Chez certains Ashkénazes, il est de coutume que le mézamen, après avoir achevé les mots ouvtouvo ‘hayinou, ajoute : Baroukh Hou, ouvaroukh chémo (« béni soit-Il et béni soit son nom »), afin de distinguer entre le Zimoun et le début du Birkat hamazon (Darké Moché), et afin d’ajouter une nouvelle louange à la suite des autres convives (Maharal, Pericha). Mais les Séfarades et de nombreux Ashkénazes ont coutume de ne point dire cette phrase supplémentaire, qui n’est pas mentionnée par la Guémara ni par les Richonim (Darké Moché 192, 2, Michna Beroura 4, Kaf Ha‘haïm 8).

[7]. Notre maître le Rav Tsvi Yehouda Hacohen Kook – que la mémoire du juste soit bénie – embellissait la mitsva en se levant entièrement, lorsqu’on mentionnait le nom divin pendant le Zimoun. Mais si l’on s’en tient à la seule règle de halakha, il n’est pas nécessaire de se lever, même quelque peu (Echel Avraham de Rabbi Avraham Botchatch 192, ‘Hatam Sofer, Ora‘h ‘Haïm 51).

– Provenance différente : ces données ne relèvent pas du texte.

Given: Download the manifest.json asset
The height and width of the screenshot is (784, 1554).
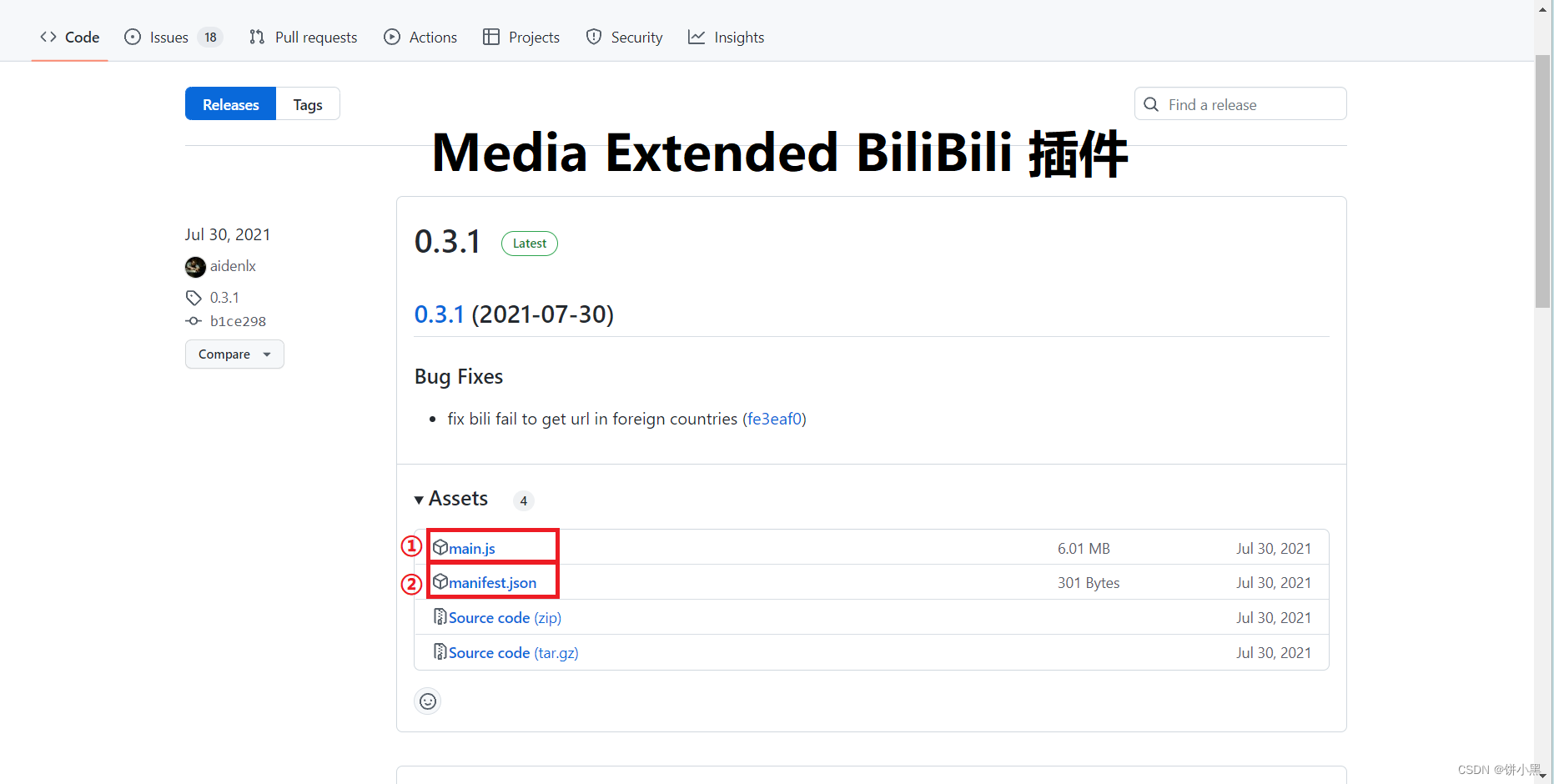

Si le mézamen a oublié la mention du nom divin (Élo-hénou), et qu’il se souvienne de son erreur avant que les convives ne lui aient répondu, il peut se reprendre (Choul‘han ‘Aroukh 192, 2). S’il ne s’en aperçoit pas avant la réponse des convives, et que ceux-là se soient souvenu de mentionner le nom divin, le mézamen, lorsqu’il répétera leurs paroles, mentionnera à son tour le nom divin (Michna Beroura 192, 10). Les A‘haronim sont partagés quant au cas où aussi bien le mézamen que les convives ont oublié de mentionner le nom divin, et où le mézamen s’en aperçoit ensuite : devra-t-il mentionner le nom quand il répétera la réponse des convives (Michna Beroura 192, 10) ? En ce cas, s’applique le principe chev vé-al ta‘assé ‘adif (« il est préférable de rester à sa place et de s’abstenir d’agir ») ; il est donc préférable, dans le doute, de ne pas mentionner le nom divin en ce cas.